Why do ssh-launched programs cause problems?

If you like accounting, resource limit enforcement, etc. then you don't want tasks to be launched via ssh.  ssh allows a user to escape all of that since the sshd instance has no integration with Slurm.  Unfortunately some users rely on poorly written programs that use ssh and that's just how it is.  We could block ssh connections completely but instead require that they at least have a job on the node they ssh into (enforced by pam_slurm.so).

Previous ideas on how to "catch" ssh-launched processes

I had several ideas of how to do this, but not all of the ideas were that good.  Here is a summary of the first two ideas and why they don't work:

Idea #1: pam + environment variables

pam is meant for this kind of thing, right?  First, I would configure AcceptEnv and SendEnv in the ssh config files so that $SLURM_JOB_ID is sent between nodes.  pam could then read those values and "adopt" the process into the right job, subject to sanity checks for $SLURM_JOB_ID values to make sure that the owner of the job is the same as the owner of the ssh process.

After some checking I saw that it was likely impossible to read user-provided environment variables in pam.  I confirmed it with an openssh developer, so this method will not work.  The pam modules are run before the environment variables are even received by sshd.

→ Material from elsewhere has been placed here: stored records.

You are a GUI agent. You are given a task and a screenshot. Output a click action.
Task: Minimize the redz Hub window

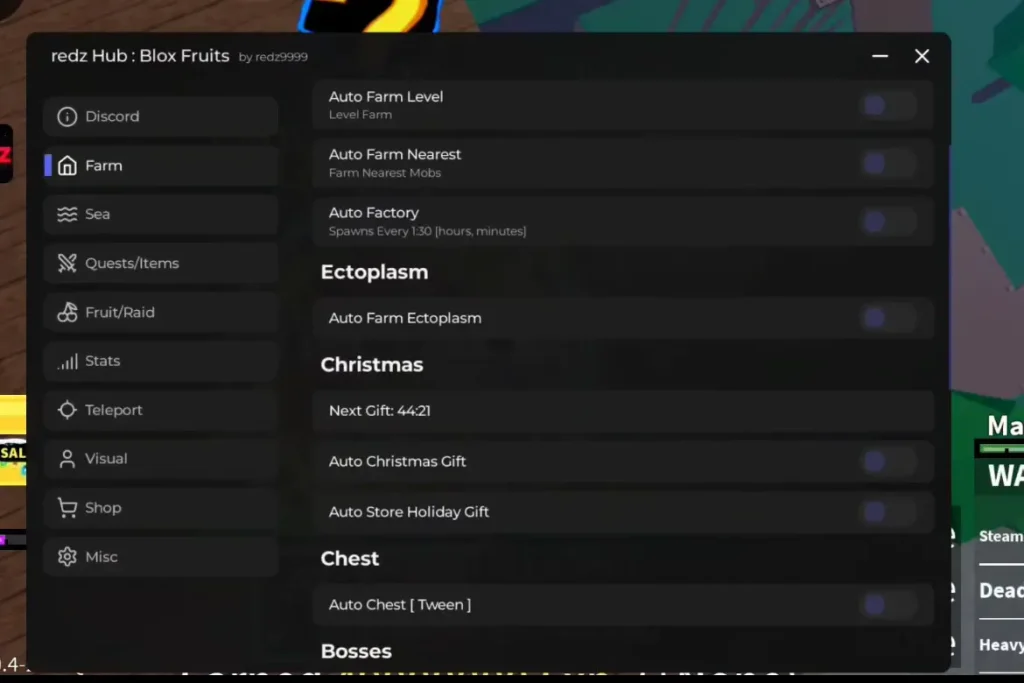click(x=880, y=56)
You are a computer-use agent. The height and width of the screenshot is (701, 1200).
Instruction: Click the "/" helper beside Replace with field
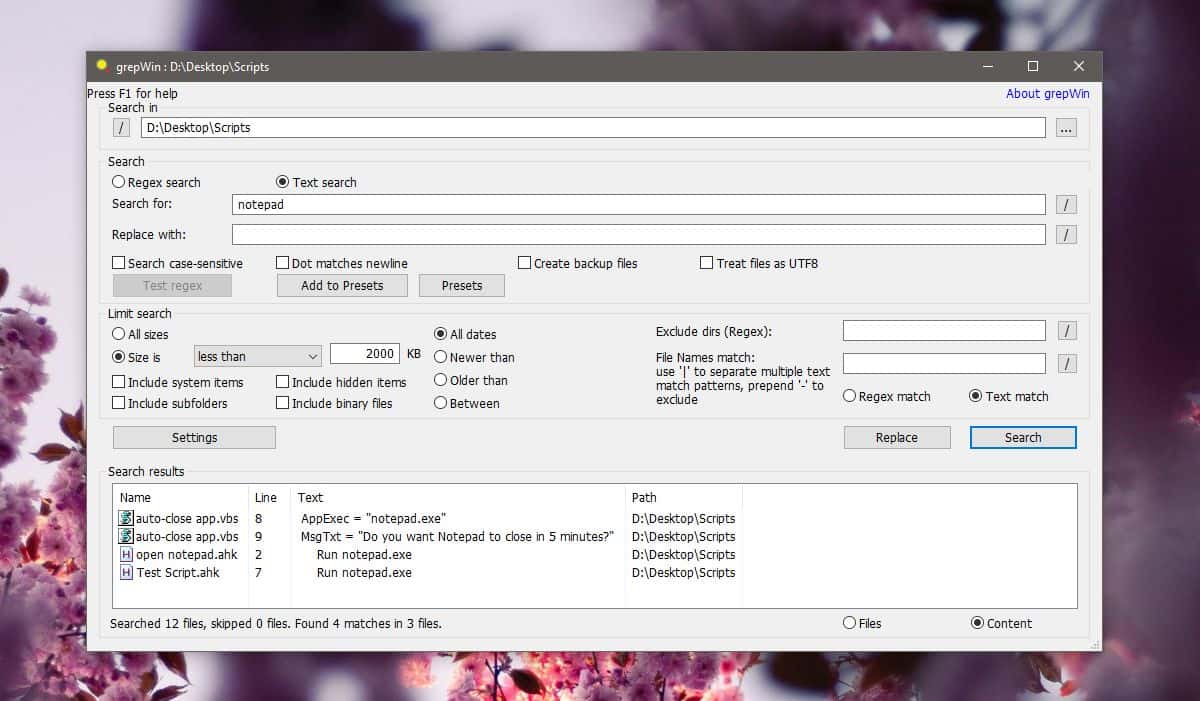pos(1066,234)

Idea #2: sshrc + environment variables

The next idea was really similar but much uglier.  There is no one script that 1) you can guarantee will be run for every ssh connection that 2) works in all shells 3) without potentially affecting user workflows.  The closest is /etc/ssh/sshrc (see sshd(8) manpage, SSHRC section).  If you disable user rc files (option available as PermitUserRC since openssh 6.7) you can guarantee that /etc/ssh/sshrc will run, though some people actually use ~/.ssh/rc.

sshrc runs as the end user and its parent is the process that launches the user's shell.  You could grab the pid of the sshrc's parent process and "adopt" that into the job, subject to the same security constraints as mentioned in idea #1.  This idea was still messy since users can just overwrite $SLURM_JOB_ID before calling ssh (accidentally or maliciously).  Accidents would be easy since all you have to do is use one of the exec*e functions to wipe out the environment, or something similar.

Configuration would also be harder for other Slurm admins since you would have to 1) configure ssh_config, 2) configure sshd_config, 3) upgrade to the very recent openssh 6.7 release and configure PermitUserRC=false, 4) create an appropriate /etc/ssh/sshrc file that won't mess up X11 sessions, 5) work with any users who have a ~/.ssh/rc file to do something different, and 6) hope that users don't accidentally overwrite $SLURM_JOB_ID.  After all of that is done, it should actually work most of the time when the "adopt" functionality is added to Slurm.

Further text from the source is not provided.